### Input material ###

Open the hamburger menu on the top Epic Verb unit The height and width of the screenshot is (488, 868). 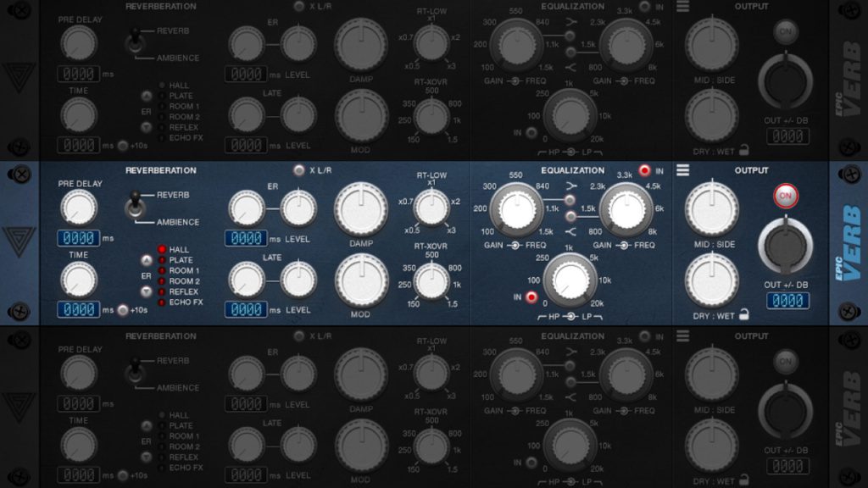tap(682, 7)
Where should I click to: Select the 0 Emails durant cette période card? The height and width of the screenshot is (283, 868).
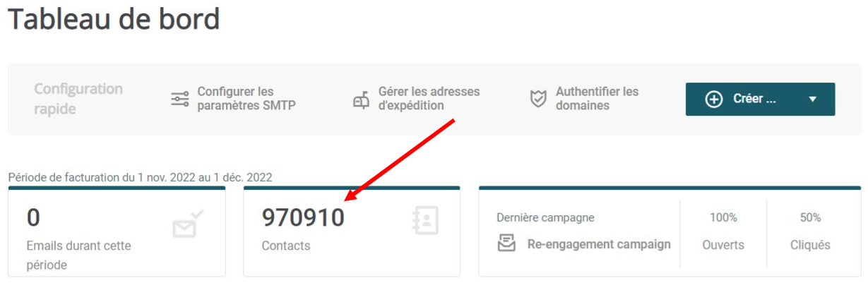(117, 231)
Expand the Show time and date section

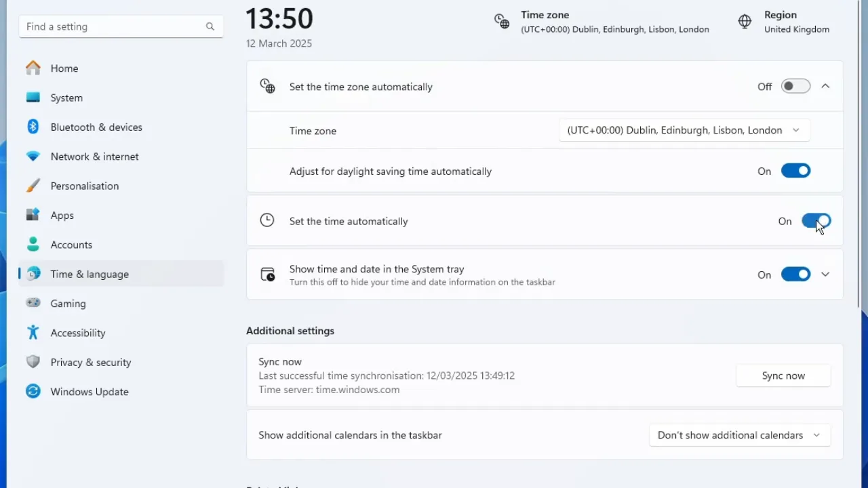825,274
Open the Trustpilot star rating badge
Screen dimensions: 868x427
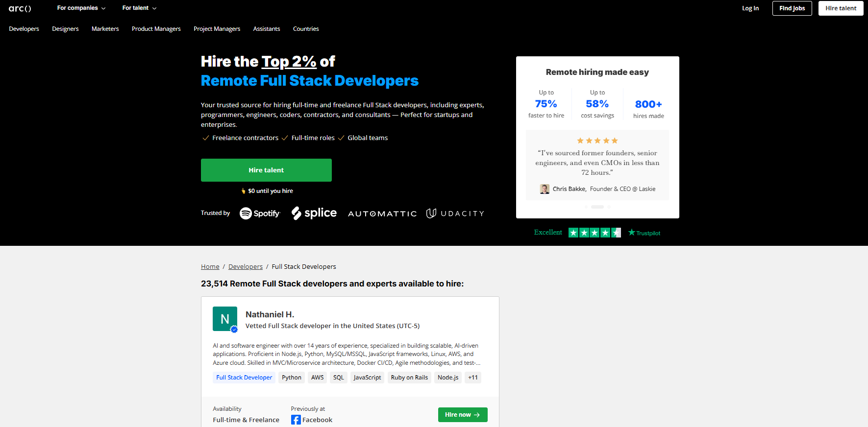[x=595, y=233]
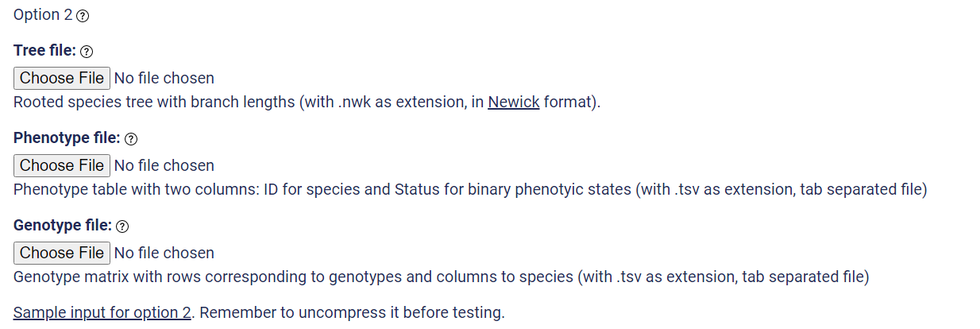Screen dimensions: 980x329
Task: View help for Genotype file
Action: click(x=122, y=226)
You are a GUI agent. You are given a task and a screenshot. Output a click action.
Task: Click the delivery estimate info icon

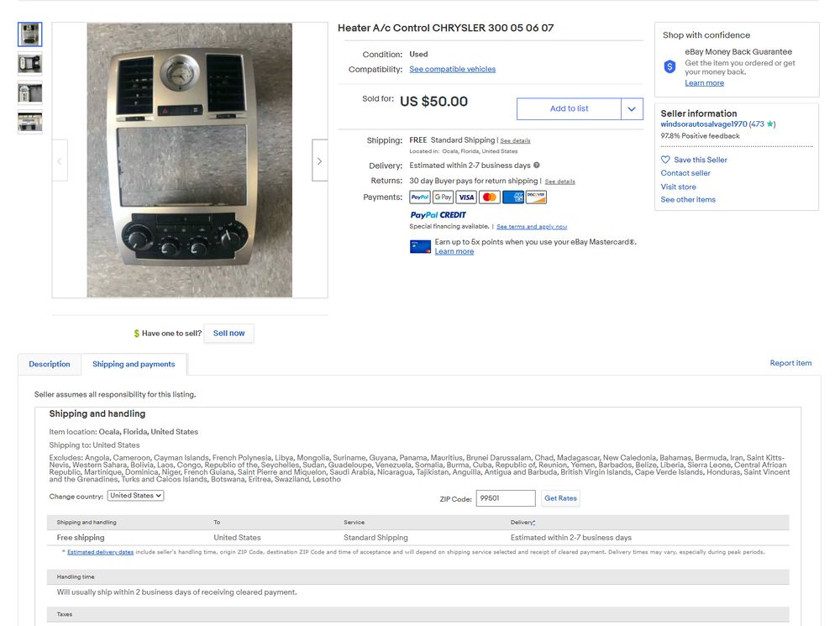(536, 165)
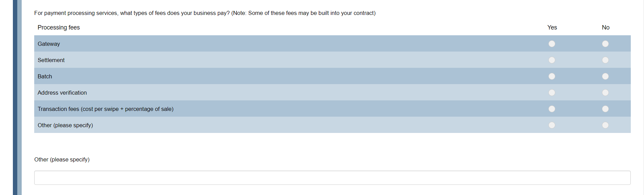Viewport: 644px width, 195px height.
Task: Select No for Address verification
Action: click(x=605, y=93)
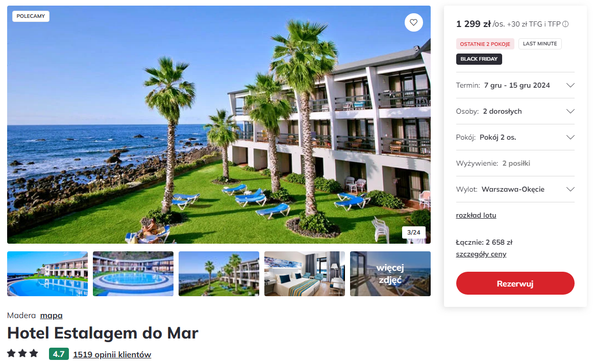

###

Work instructions:
Please set down, exactly and with no pictures, the lines in the entries above starting at the one holding "Where should I" and ending at the one holding "You are a GUI", ends included.

Response for this exercise:
Where should I click to: Select the 0 Emails durant cette période card? The height and width of the screenshot is (283, 868).
(117, 231)
Expand the Show time and date section

825,274
Open the Trustpilot star rating badge
Screen dimensions: 868x427
[x=595, y=233]
Screen dimensions: 980x329
Task: View help for Genotype file
Action: click(x=122, y=226)
You are a GUI agent. You are given a task and a screenshot. Output a click action.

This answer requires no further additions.